Tuesday night became Wednesday morning. The promised officer had failed to arrive and when Rozlyn called in to find out what had happened was told that there’d been trouble in town at one of the clubs and there’d been no one to spare.

“On a Tuesday? Sorry, I suppose it’s Wednesday. We don’t usually get problems until the weekend.”

Private party that got out of hand, she was told. A fight had broken out, someone glassed and another with a broken arm. Mouse took a back seat to drunken brawls.

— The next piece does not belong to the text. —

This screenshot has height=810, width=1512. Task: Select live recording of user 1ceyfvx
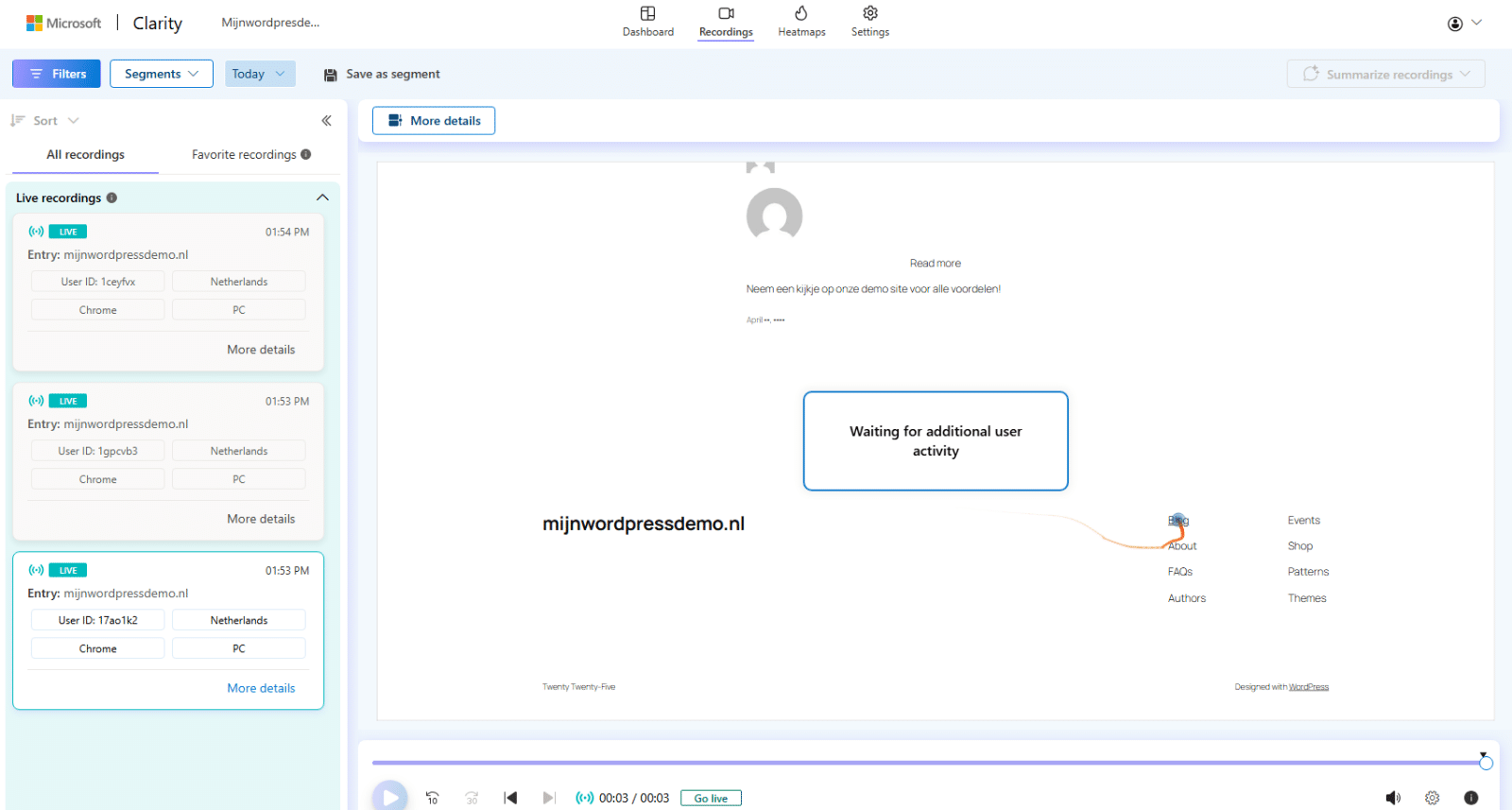click(168, 255)
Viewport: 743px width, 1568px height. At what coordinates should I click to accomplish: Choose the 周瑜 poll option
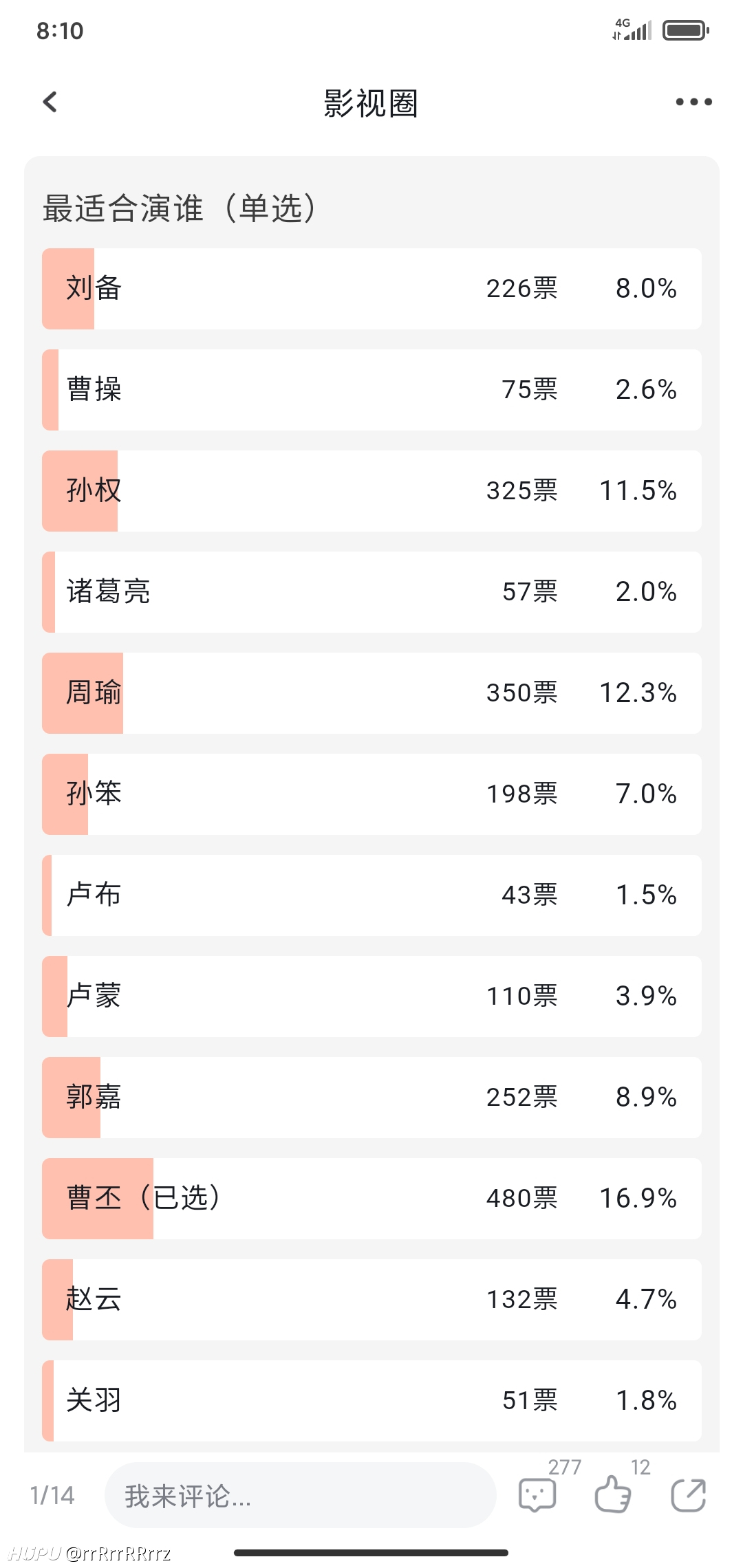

The junior doctor came at one o’clock. He looked as exhausted as Rozlyn felt and could tell her little more than Jenny already had.

“You should go home,” he said. “Get some sleep. He’s stable and we’ll call you when he wakes.”

Reluctantly, Rozlyn had to accept that this was good sense. “Tell him I came and that I’ll be coming back.”

“Will do. Or, rather, I’ll pass the message on. My shift ends at six.”

“Think you’ll make it until then?”

The man smiled wearily. “I’m mainlining caffeine,” he joked. “He hasn’t any family?”

“Not that I know. His mother died a few years back. He still lived in the same house, but I’ve never heard him talk about other family.”

The doctor nodded. “Go home,” he said. “We’ll let you know.”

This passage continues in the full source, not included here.